Exercise objective: Convert the part of the material that opens with the line containing "Select the Context tab" and closes with the line containing "[x=364, y=426]" into a Markdown table with the columns Number and Entry. Number each line and leave out blank lines.

— Begin —

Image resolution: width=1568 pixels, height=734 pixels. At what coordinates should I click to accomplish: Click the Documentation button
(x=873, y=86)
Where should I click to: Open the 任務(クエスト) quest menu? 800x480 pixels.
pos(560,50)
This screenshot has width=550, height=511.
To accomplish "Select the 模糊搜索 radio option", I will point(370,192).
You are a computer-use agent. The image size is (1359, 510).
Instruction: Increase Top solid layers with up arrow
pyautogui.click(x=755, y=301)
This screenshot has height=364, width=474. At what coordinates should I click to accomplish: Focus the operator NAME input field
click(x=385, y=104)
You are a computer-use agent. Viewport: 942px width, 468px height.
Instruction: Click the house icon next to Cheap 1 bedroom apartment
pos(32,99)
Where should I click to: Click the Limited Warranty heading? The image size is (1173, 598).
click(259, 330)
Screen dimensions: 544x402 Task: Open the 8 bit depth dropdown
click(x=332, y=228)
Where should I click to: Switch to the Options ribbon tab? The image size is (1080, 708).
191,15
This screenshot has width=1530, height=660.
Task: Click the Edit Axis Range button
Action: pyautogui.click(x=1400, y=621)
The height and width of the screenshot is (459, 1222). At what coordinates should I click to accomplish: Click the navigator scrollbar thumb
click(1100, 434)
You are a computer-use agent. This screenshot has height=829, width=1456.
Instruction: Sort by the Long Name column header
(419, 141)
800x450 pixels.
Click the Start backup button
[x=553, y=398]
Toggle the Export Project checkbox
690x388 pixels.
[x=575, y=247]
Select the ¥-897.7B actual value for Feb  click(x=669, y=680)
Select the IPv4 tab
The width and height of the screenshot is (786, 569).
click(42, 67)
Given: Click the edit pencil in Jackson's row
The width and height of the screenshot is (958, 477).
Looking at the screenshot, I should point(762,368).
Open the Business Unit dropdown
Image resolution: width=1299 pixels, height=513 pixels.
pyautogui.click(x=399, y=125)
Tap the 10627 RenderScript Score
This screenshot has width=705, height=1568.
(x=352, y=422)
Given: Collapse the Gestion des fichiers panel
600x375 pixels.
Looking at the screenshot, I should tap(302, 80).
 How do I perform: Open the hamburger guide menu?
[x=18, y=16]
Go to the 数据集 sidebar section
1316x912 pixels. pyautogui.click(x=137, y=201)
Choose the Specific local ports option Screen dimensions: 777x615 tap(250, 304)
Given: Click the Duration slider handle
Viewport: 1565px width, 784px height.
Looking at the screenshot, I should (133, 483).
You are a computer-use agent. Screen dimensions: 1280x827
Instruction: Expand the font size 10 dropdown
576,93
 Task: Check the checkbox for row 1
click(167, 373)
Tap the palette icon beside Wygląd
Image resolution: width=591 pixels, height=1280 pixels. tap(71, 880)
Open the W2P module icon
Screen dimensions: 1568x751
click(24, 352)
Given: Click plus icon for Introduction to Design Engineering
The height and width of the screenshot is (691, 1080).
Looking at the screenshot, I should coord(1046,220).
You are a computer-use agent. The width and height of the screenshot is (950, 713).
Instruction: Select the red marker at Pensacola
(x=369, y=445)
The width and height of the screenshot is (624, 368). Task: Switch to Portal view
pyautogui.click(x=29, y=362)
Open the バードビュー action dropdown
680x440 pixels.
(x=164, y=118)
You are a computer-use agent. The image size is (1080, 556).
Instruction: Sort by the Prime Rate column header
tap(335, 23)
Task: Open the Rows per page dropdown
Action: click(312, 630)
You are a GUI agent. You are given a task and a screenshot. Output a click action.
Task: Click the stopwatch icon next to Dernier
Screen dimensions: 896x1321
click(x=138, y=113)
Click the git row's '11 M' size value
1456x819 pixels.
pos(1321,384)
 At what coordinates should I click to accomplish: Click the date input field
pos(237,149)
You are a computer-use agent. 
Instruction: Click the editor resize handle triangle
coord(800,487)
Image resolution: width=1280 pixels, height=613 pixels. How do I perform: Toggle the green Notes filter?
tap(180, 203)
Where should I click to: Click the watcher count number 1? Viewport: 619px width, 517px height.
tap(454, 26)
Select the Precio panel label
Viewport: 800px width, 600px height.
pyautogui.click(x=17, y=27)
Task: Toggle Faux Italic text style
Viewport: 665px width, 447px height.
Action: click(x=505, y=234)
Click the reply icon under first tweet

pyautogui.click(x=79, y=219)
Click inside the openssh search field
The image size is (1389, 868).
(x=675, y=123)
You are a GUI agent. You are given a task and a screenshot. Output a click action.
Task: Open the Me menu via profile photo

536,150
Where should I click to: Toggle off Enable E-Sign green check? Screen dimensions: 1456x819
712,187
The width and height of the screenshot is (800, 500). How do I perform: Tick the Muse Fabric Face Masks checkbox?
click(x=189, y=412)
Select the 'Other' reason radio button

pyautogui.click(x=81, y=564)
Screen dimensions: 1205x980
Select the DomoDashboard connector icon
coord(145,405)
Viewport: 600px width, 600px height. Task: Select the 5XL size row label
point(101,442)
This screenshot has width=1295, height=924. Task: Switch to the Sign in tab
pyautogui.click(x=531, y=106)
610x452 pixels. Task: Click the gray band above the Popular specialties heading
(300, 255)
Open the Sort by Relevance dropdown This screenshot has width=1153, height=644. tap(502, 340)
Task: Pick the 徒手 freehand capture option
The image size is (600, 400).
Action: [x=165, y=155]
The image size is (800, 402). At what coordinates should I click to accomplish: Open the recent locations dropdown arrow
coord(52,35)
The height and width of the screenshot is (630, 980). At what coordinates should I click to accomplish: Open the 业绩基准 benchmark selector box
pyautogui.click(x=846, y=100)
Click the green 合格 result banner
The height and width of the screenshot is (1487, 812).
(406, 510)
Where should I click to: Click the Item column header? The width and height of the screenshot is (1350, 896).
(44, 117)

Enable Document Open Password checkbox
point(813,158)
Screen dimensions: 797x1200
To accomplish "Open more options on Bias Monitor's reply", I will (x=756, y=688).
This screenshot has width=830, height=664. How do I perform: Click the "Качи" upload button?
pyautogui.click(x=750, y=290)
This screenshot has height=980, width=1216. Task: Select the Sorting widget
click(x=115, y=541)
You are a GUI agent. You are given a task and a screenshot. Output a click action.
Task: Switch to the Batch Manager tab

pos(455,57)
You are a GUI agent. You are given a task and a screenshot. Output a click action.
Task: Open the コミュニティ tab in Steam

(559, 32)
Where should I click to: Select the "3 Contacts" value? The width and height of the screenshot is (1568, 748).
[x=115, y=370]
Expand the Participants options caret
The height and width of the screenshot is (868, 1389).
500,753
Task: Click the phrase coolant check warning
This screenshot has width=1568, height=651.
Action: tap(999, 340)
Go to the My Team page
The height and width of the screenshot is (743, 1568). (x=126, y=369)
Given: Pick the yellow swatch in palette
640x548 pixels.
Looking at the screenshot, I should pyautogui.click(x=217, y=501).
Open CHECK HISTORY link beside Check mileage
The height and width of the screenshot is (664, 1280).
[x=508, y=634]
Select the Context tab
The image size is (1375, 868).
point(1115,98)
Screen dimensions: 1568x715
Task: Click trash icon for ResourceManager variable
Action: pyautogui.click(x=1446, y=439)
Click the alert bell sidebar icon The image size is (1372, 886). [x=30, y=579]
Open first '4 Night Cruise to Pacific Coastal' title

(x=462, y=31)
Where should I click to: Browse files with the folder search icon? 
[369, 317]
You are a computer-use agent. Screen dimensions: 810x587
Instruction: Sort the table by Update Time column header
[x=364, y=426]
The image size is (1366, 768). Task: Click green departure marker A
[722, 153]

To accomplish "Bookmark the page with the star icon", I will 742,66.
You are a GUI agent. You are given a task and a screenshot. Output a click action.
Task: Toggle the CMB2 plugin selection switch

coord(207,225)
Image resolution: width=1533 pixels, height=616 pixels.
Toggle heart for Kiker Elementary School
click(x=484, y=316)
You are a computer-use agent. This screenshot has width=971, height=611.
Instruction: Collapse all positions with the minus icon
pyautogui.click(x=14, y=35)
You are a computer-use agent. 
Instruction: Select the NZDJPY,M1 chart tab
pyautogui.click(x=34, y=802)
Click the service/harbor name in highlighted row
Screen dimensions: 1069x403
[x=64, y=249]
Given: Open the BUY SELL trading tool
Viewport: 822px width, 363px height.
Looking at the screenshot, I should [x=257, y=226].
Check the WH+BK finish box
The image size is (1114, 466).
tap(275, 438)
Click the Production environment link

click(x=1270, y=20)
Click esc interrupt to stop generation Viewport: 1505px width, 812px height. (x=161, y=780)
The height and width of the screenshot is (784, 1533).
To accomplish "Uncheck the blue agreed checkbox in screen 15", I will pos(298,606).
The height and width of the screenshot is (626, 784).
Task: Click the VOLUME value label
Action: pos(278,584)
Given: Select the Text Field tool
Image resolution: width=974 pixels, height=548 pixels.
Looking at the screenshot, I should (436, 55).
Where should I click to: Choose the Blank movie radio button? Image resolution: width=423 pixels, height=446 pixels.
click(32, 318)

— End —

Full solution:
| Number | Entry |
|---|---|
| 1 | Select the Context tab |
| 2 | The image size is (1375, 868). |
| 3 | point(1115,98) |
| 4 | Screen dimensions: 1568x715 |
| 5 | Task: Click trash icon for ResourceManager variable |
| 6 | Action: pyautogui.click(x=1446, y=439) |
| 7 | Click the alert bell sidebar icon The image size is (1372, 886). [x=30, y=579] |
| 8 | Open first '4 Night Cruise to Pacific Coastal' title |
| 9 | (x=462, y=31) |
| 10 | Where should I click to: Browse files with the folder search icon?  |
| 11 | [369, 317] |
| 12 | You are a computer-use agent. Screen dimensions: 810x587 |
| 13 | Instruction: Sort the table by Update Time column header |
| 14 | [x=364, y=426] |